Africa Ixmucane Flores-Anderson
NASA TOPS—Success Stories of Open Science Series
Learn by doing transparent, replicable, and understandable science: Q&A with Africa Ixmucane Flores-Anderson on open science practices
Originally from Guatemala, Africa Ixmucane Flores-Anderson is a research scientist at the University of Alabama in Huntsville who has been working with satellite data for over 15 years.
Currently, she works with SERVIR Global—a joint initiative between NASA and the United States Agency for International Development (USAID)—as the Land Cover Land Use Change (LCLUC) and Ecosystems Theme Lead. She focuses on using optical and synthetic aperture radar (SAR) satellite datasets for environmental monitoring, including but not limited to 1) water quality of freshwater bodies, 2) forest disturbances, and 3) LCLUC. She also serves as an Envoy of the NASA-Indian Space Research Organization (ISRO) InSAR (NISAR) mission, and she led the creation of the joint SERVIR-SilvaCarbon SAR Handbook on how to use SAR for forest monitoring and ecosystem applications. She is also a Ph.D. candidate in natural resource sciences at McGill University, specializing in SAR applications to improve forest monitoring.
What is your definition of open science?
Open science is a process that allows us to make science understandable, replicable, and accessible, and all the components that make that happen. For example, any discovery has to be understandable and replicable by someone interested in that topic. In order to do that, we have to create all the components and materials because a peer-reviewed publication sometimes does not provide all of that. Even for scripts, you need to allow everyone to access your code with enough descriptions explaining each step in the workflow. By doing that, I can do the research again myself, and others can understand the concept of that discovery. So, open science is a combination of components that make a discovery replicable.
There are different schools of thought in open science. Where do you focus your open science practices?
At SERVIR, we have always pursued open science. In Latin America, Africa, and Asia, we have projects called “services,” which are a combination of activities, datasets, training, tools, applications, you name it. Any activities that are executed at each of the SERVIR hubs are publicly available. We started with open data because we have the commitment to share all the outcomes of our work. Another big component of what we’re working on is making scripts and algorithms transparent and available to the public. I realized that, for satellite data to be completely adopted by end users, it’s not only a matter of providing access to the satellite-derived final map because that's a map that someone else created. People want to see what goes behind the scene, what parameters were used, and how they can recreate it; they want to understand the process and create it for themselves and say, “This is mine. I did it.”
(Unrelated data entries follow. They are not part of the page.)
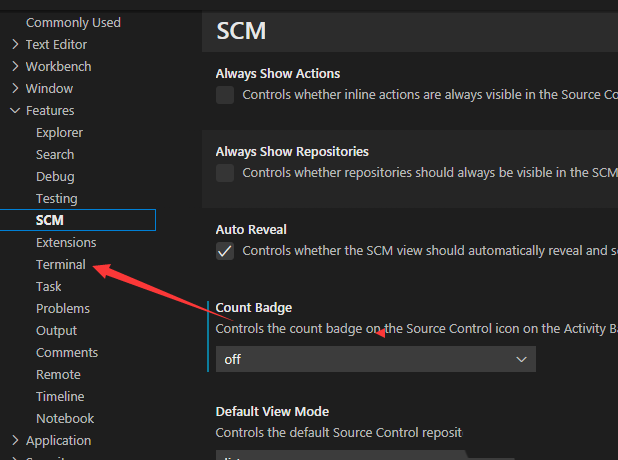Image resolution: width=618 pixels, height=460 pixels.
Task: Go to Problems settings category
Action: (62, 308)
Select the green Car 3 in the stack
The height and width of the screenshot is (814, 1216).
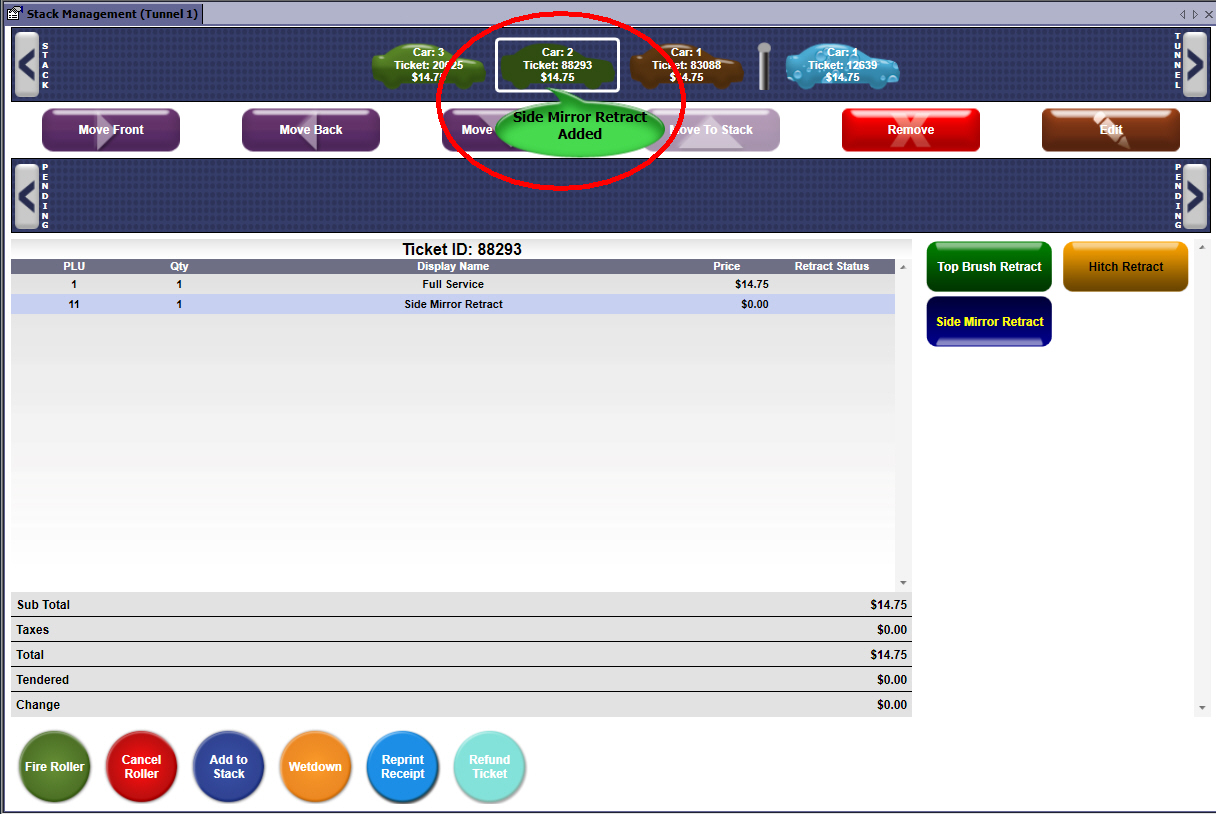click(x=428, y=66)
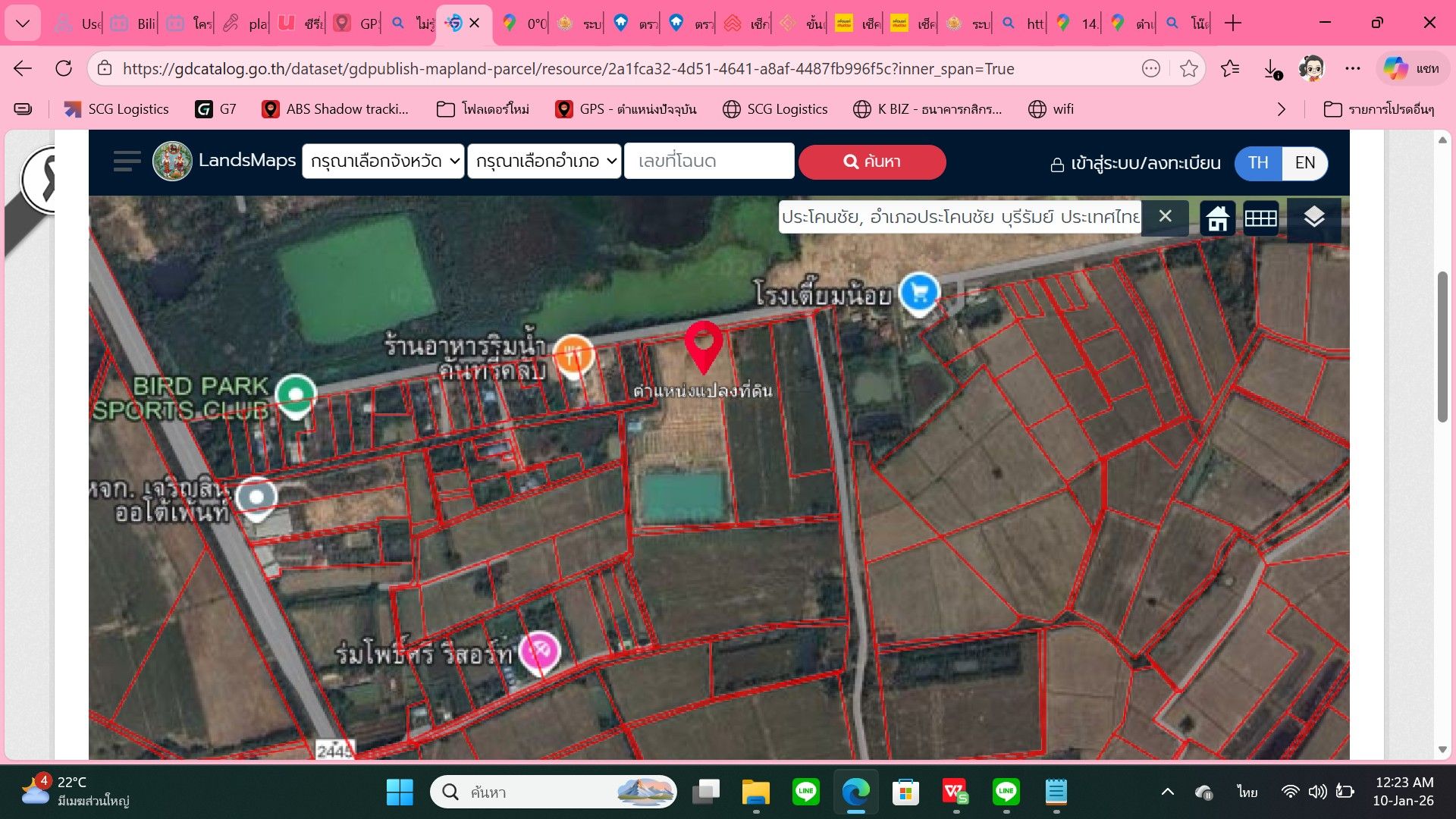Open the LandsMaps hamburger menu
Viewport: 1456px width, 819px height.
coord(127,162)
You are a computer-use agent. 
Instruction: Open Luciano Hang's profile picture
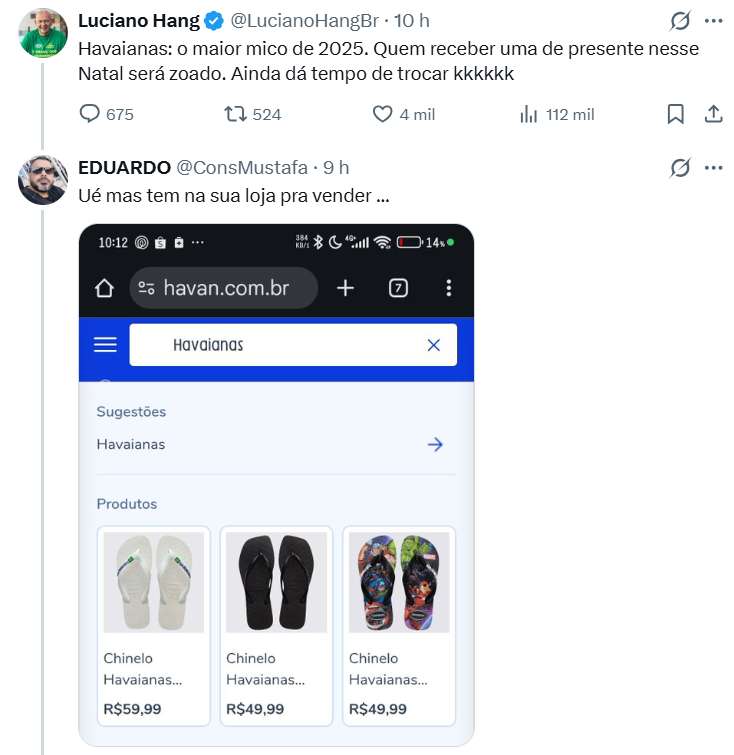[x=43, y=34]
I think that's where our field is moving, particularly with Big Data and Big Data analytics. Now everyone has access to data and is looking forward to generating their own information. And we are making those methods and algorithms accessible to the end user—the whole workflow from beginning to end, and sometimes even providing the script itself. Scripts may not be easily accessible to everyone due to the programming language used, lack of documentation, proprietary software, or script errors. A lot of work is required to make those workflows accessible, understandable, and replicable—that’s what I'm looking forward to providing with my research. And that's what we try to provide with our handbook (the SAR Handbook) at SERVIR. Working with USAID and NASA, we always try to follow open data policies at SERVIR. In fact, some of our activities were to support the implementation of spatial data infrastructures for countries to create their own data systems to make data shareable. Many of the activities we do in these regions depend on local data. Sometimes data infrastructure is one of the hardest things to obtain—just the process of curating information and making it available to other local institutions and groups.
How do you maintain respect and ethical policies with data without jeopardizing local communities?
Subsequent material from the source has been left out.